*Estratto fornito*

____

Autore: #GiuseppeLupis
La pandemia ancora in corso ha influenzato incredibilmente i mercati finanziari di tutto il mondo, dal crollo del casalingo FTSE MIB al peggior risultato dal 1987 del noto S&P 500 registrato a marzo, mese particolarmente influenzato da grande volatilità dei mercati. Un tale evento porta sempre a conseguenze più o meno catastrofiche, è ben noto a operatori finanziari e non. Tuttavia, è chiaro, prevenire è meglio che curare, e pertanto investitori istituzionali e non solo prediligono in un periodo di forte crisi tutelarsi con strumenti ad hoc, come i derivati, o investimenti commisurati al proprio profilo di rischio-profittabilità .
Ed ecco che in questo frangente pare emergere la potenzialità degli ETF, acronimo di Exchange-Traded Fund, ovvero fondi di investimento quotati in borsa e pertanto differenti dai tipici fondi di investimento, meno dinamici poiché non scambiati durante tutto il giorno, ma solo alla fine.
Sono assets particolarmente apprezzati in quanto fondi indicizzati, in grado quindi di godere di una certa stabilità (se usati correttamente). Questa è la ragione per la quale, dati alla mano, gli ETF hanno mostrato di gran lunga una migliore performance rispetto ad altri strumenti quali Stocks ed Equities. Inoltre, essendo strumenti a gestione passiva risultano particolarmente convenienti rispetto ad assets similari ma a gestione attiva (costi rispettivamente, in media, pari a 0.50% e 2.50%).

____

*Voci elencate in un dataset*
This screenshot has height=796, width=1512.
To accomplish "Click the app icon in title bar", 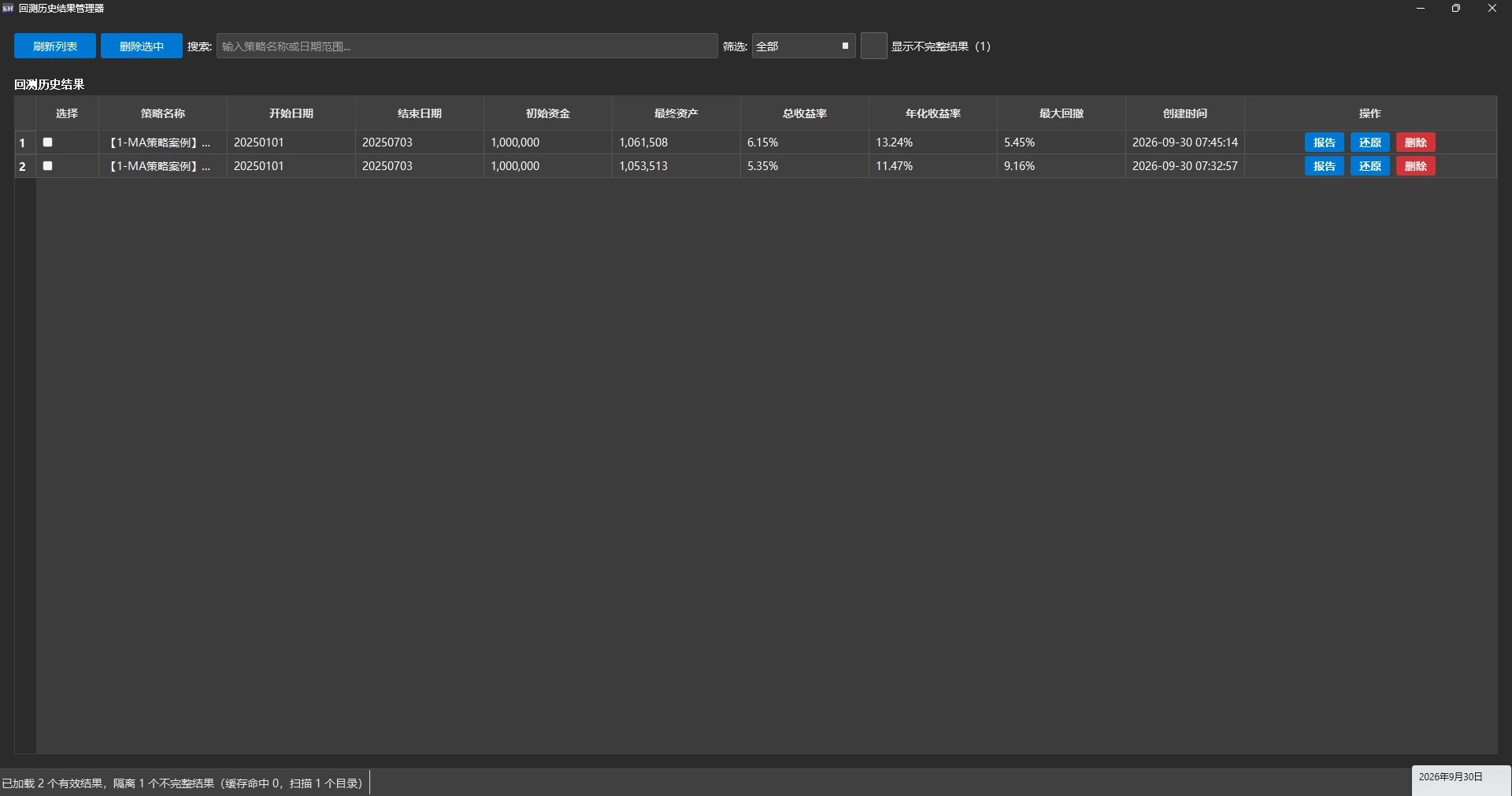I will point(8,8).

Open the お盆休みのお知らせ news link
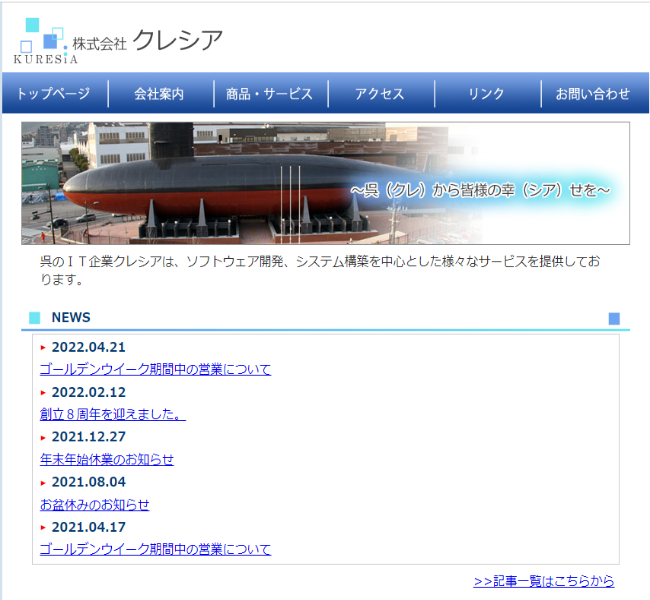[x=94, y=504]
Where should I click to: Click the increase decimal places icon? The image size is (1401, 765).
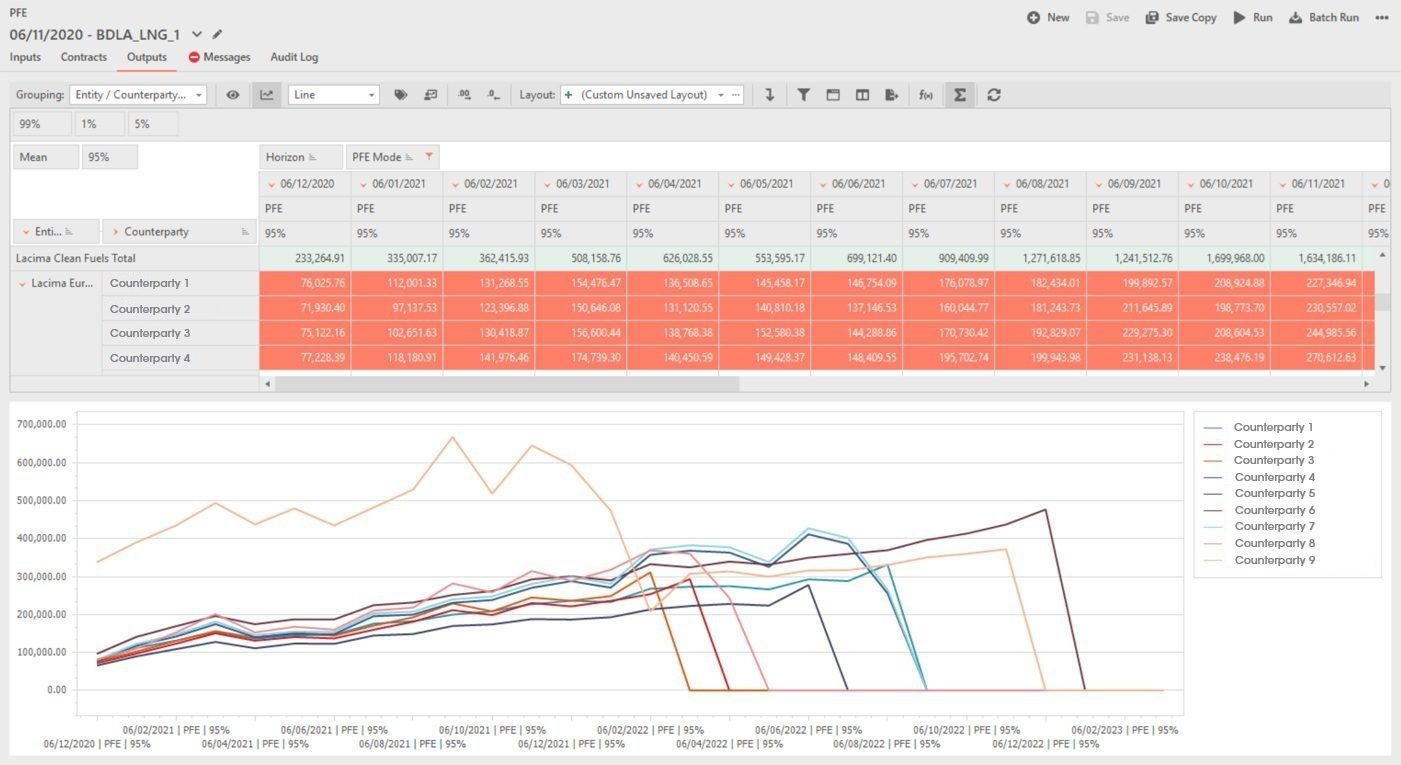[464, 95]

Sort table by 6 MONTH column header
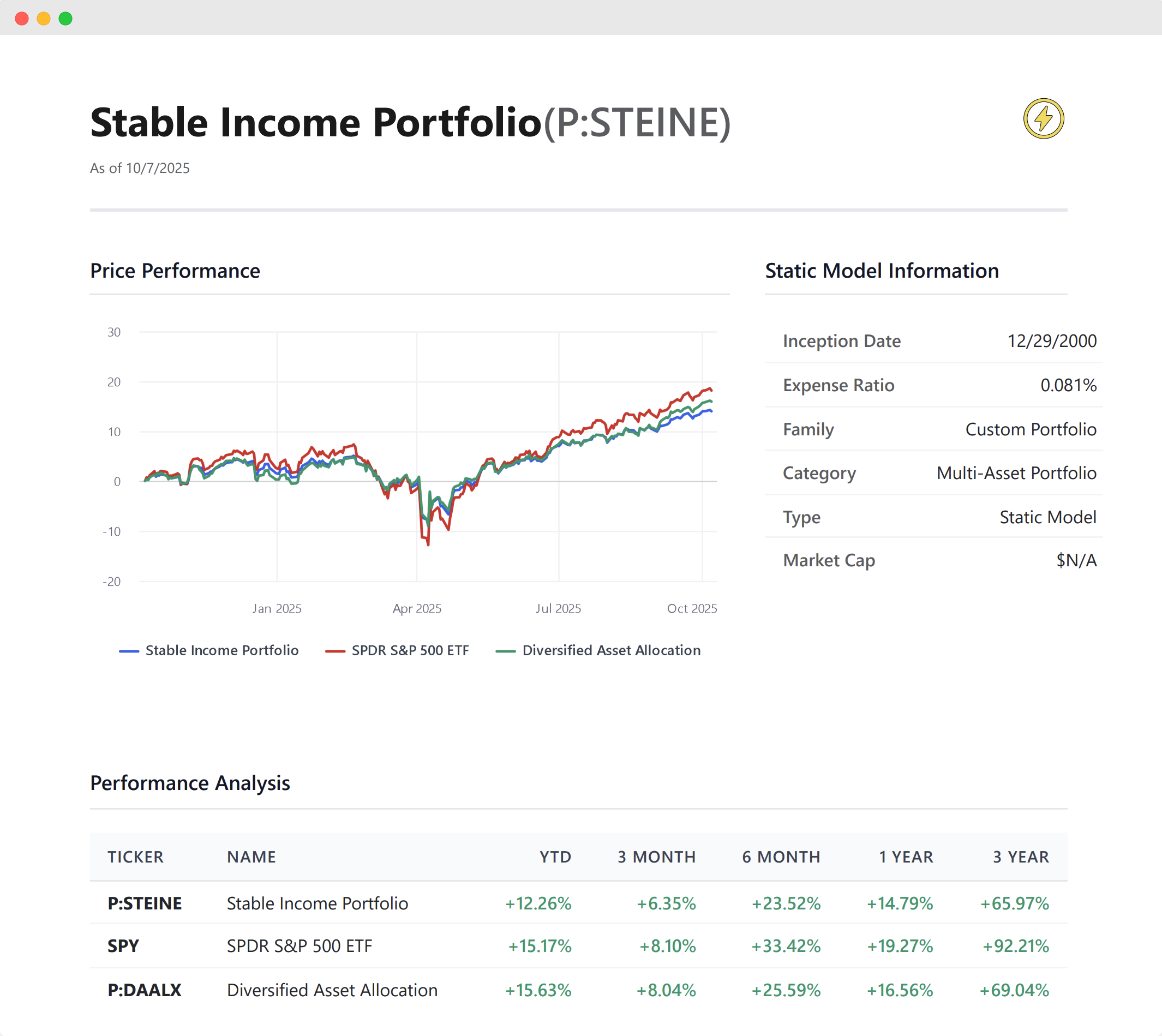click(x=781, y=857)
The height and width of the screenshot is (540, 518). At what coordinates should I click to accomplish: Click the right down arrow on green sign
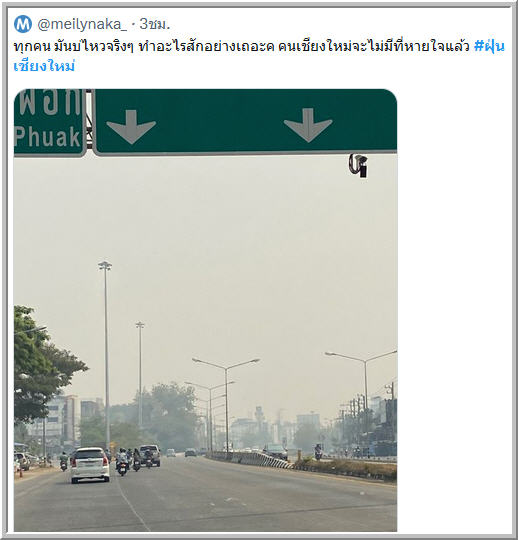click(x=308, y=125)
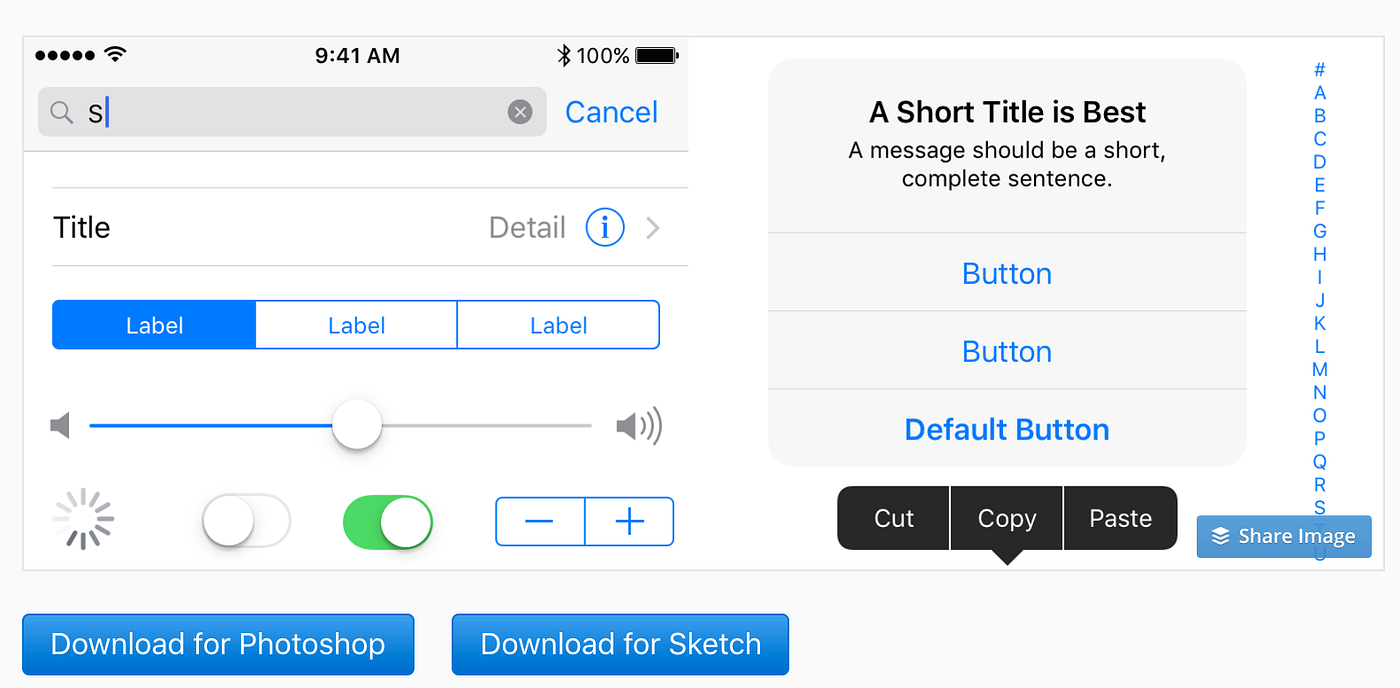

____

*Compiti da svolgere*
**a.** Rispondi a queste domande sul testo sugli ETF:
(i) Quale indice ha registrato a marzo il peggior risultato dal 1987?
(ii) Che cosa significa l'acronimo ETF?
(iii) Quali sono i costi medi degli strumenti a gestione passiva e di quelli a gestione attiva?
**b.** Prosegui il testo sugli ETF a partire dall'ultima frase riportata.

*Soluzioni*
**a.**
(i) L'S&P 500.
(ii) Exchange-Traded Fund.
(iii) In media lo 0.50% per quelli a gestione passiva e il 2.50% per quelli a gestione attiva.

**b.**
Nel mese di marzo è stato raggiunto il picco di ETF scambiati e, nota più di rilievo, a discapito di un ingente volume in azioni (deflusso stimato a 27 miliardi di dollari). Cosa possiamo dedurre? Il sentiment dei mercati si è spostato su un profilo meno rischioso.
Tuttavia, è bene specificare che non tutti gli ETF sono stati accolti positivamente. I cosiddetti ESG hanno riscontrato un rilevante risultato, mentre nell’ambito azionario e obbligazionario, al netto, si è registrato un deflusso, anche se inferiore rispetto ad altri assets.
Che sia il momento di rivisitare le politiche di gestione di investitori istituzionali e non solo, verso mercati più sostenibili?